Service started to protest but she held up her hand. “Tonight we’ll focus on the buddy part. People with concussions are supposed to be watched,” she said. “Why’d they let you out anyway?”
“Work,” he said.
She rolled her eyes, growled “Cops,” and went to the front of the trailer, leaving him alone, but he followed her. “That night when you babysat Ivan Rhino, did he say anything when you were alone with him?”
She looked at him. “Not really.”
“Nothing at all?”
“I can’t believe you want to talk about that! He said two words: ‘Right on.’”
“When was
this?”
“You were inside with the deputies.”
“Right on?”
“I thought his synapses were misfiring.”
Maybe not, Service thought.
40
LITTLE LAKE, MAY 11, 1976
“He can smell a fart in a tornado.”
Service stopped at the Escanaba district office, and Leppo immediately began to yip, “Outta here! Youse’re s’pposed to be resting.”
He opened the evidence locker and started searching for the slugs he had stored there.
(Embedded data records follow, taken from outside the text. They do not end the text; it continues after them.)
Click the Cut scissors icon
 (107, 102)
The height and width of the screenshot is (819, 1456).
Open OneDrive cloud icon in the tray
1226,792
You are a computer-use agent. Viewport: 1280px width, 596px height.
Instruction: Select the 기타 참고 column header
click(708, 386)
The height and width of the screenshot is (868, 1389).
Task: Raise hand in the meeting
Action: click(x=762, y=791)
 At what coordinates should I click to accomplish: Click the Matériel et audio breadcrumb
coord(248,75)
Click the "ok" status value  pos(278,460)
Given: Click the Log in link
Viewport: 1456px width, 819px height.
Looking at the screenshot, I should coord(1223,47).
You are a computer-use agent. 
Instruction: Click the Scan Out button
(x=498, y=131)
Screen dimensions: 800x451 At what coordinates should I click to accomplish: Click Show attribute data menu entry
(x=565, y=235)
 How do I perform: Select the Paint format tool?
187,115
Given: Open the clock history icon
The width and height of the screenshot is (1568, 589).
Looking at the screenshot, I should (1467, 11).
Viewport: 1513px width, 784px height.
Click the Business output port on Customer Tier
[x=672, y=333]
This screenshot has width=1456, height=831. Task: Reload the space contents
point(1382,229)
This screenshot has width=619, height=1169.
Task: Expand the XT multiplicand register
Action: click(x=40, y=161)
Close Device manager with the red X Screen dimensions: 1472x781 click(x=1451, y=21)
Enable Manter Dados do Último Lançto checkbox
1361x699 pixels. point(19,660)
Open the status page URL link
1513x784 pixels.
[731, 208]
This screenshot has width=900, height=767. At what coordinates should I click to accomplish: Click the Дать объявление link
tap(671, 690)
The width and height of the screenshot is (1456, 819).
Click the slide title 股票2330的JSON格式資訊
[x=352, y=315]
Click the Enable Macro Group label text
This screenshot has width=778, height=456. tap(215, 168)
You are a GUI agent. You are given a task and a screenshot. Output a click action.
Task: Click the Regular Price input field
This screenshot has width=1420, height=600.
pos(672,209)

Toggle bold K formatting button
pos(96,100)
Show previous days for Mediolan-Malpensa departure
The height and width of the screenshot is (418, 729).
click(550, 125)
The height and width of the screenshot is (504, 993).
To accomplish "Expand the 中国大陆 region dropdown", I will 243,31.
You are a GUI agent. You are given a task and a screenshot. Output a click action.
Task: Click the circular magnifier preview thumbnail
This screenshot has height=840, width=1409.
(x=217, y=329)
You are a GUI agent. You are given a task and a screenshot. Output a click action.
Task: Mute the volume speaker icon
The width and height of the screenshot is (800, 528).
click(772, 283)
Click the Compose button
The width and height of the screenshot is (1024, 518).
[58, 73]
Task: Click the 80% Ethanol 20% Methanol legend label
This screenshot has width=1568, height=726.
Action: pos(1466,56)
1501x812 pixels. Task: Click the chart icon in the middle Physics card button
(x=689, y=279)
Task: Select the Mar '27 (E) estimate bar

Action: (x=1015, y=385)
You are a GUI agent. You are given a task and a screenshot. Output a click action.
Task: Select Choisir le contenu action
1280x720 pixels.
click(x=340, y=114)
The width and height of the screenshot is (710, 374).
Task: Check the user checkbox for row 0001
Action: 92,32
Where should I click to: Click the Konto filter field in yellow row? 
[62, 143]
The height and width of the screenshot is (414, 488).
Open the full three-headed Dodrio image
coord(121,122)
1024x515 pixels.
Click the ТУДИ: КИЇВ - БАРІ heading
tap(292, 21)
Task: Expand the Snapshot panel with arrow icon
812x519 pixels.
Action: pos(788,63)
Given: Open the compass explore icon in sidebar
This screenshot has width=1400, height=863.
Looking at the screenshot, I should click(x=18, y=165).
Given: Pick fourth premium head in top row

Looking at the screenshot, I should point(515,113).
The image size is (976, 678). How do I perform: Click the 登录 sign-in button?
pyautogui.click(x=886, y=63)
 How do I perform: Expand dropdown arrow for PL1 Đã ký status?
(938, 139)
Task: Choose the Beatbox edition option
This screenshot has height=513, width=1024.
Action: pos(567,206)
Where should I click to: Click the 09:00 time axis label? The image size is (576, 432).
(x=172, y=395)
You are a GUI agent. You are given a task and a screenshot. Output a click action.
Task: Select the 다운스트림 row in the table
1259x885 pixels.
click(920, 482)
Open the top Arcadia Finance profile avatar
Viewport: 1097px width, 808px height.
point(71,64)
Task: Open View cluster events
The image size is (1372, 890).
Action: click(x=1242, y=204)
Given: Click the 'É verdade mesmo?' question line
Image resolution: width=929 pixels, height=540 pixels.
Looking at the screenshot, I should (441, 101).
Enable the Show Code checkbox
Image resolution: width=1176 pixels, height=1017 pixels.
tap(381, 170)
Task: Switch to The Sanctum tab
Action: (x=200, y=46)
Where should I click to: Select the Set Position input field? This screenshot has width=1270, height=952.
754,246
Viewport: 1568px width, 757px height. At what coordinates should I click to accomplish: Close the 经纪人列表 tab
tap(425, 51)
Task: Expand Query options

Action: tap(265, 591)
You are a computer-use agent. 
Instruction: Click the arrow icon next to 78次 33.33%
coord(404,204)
He gave up after an hour. He knew he’d put them there. Hadn’t he?
Connie Leppo said, “I thought youse got what you needed from the evidence locker the other day?”
He had been here? Leppo held up an evidence custody form. It listed two rifle slugs, caliber unknown. He had signed for them May 9. Shit, he thought.
“Okay to use the phone?” he asked. Connie Leppo rolled her eyes and left her desk. He called the Marquette County sheriff’s office and got the names of the two deputies who had responded to his call that night at STP. He left before Leppo could come back and scold him for being there. He sat in his Plymouth trying to recall picking up the evidence. He couldn’t.
The deputies were Harry Wayne and Maurice Shelby. He called Wayne from a pay phone and asked if they could meet. Wayne agreed, and said he’d call Shelby.
It was fifty-three degrees, the snowpack melting quickly, leaving the side roads slippery with mud and slush on top and a substrate of holdover ice that had been packed down by vehicles over the long winter. He knew the warm-up wouldn’t last. It would take heavy spring rains to really take the snow, and even then turquoise-blue ice patches would persist in the dark nooks of cedar roots until well into July. Fifties today, it could be below twenty tomorrow, but spring and summer were coming on.
The two deputies were waiting at Harry Wayne’s small log house on Little Lake. There were patches of snow and ice stacked up on the south shore, opposite the cabin. The two men were in their late twenties, and both had been on the job for three years.
Wayne invited him in and offered him coffee. “She got a little wet down to the bay, eh?”